Cambridge is on the right track when it comes to its retail property offering but the city needs to be mindful of the need to retain a healthy mix of outlets to serve the many who live and work here and not just visiting tourists.
That is the view of commercial property agency Barker Storey Matthews in commenting on recent research by Harper Dennis Hobbs (HDH), an international retail real estate consultancy, who names Cambridge as ‘the UK’s best place to shop’.
HDH’s Vitality Index research takes a number of property factors in to account in examining the retail balance of any commercial centre. In welcoming the positive view of Cambridge’s retail offering in the latest index, Barker Storey Matthews cautions against focusing too much on the ‘shiny lifestyle shops’ to the neglect of appreciating the mix of retail property stock that makes for a modern, functioning city.
Laurence Gercke, Associate Director, Barker Storey Matthews – who is the property agency’s retail specialist in Cambridge – believes that the city’s retail property stock offers a healthy menu of options in quite neatly defined locations. It is a mix which serves the purposes of property investors, retailers and indigenous and visiting shoppers alike.
He explains, “It is important to consider retail health in the context of a modern, functioning city which meets the needs of all its inhabitants and visitors.

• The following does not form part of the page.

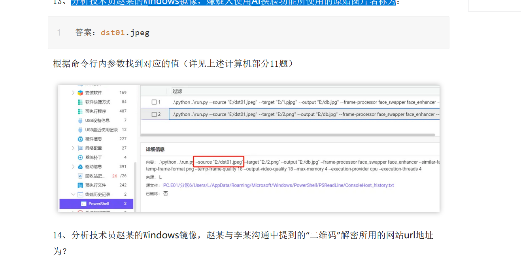Viewport: 521px width, 266px height.
Task: Expand the 安装软件 tree node
Action: click(73, 93)
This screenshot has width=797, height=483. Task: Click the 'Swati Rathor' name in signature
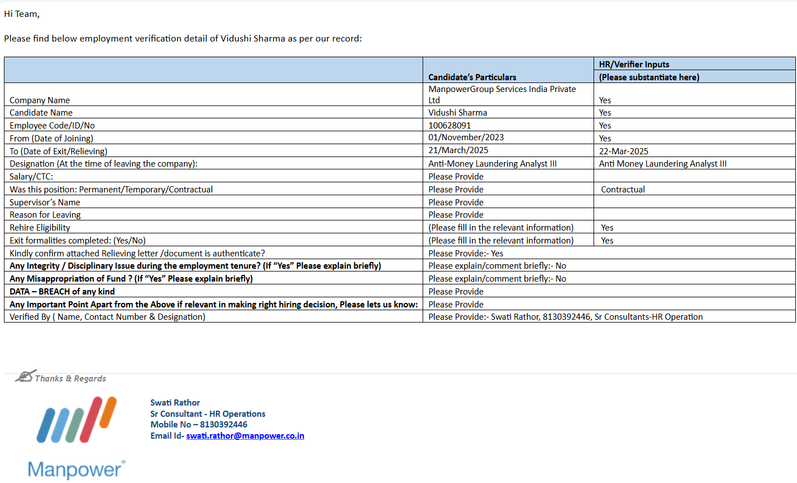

“There’s the temptation in any Cambridge retail property profile to focus on the premium property and shops on the Grand Arcade, Market Hill, Trinity and Bridge Street catchment areas. With these being the areas where the estimated 5.4 million annual tourists congregate – given the value of sterling – it’s where prices may be high but yields are commensurate in the 3.8 to 5.0 per cent net initial yield (NIY) range.
“Yet across Christ’s Pieces to the Fitzroy and Burleigh Street areas, as well as the Beehive Centre and Newmarket Road retail park, there is good retail property business to be done too in having shops which, arguably, serve the regular and vital needs of those of us who live and work here. Otherwise why would owners Legal & General Property be investing £18.5 million on the redevelopment of the Grafton Centre?
“To commercial property investors, Barker Storey Matthews would always make the case in appreciating the value of neighbourhood districts in positioning retail.
“These are where the independents still make their mark – like they do in Mill Road. Admittedly, the independents are not as prevalent as some would like but times change and we have our own shopping habits to blame.
“While it may be the national chains and franchises who blaze the trail in the new Cambridge neighbourhood districts of Eddington and CB1 – and that which will surely emerge around Cambridge North station – it will be interesting to see the direction in which retail property travels here as the residential elements mature.”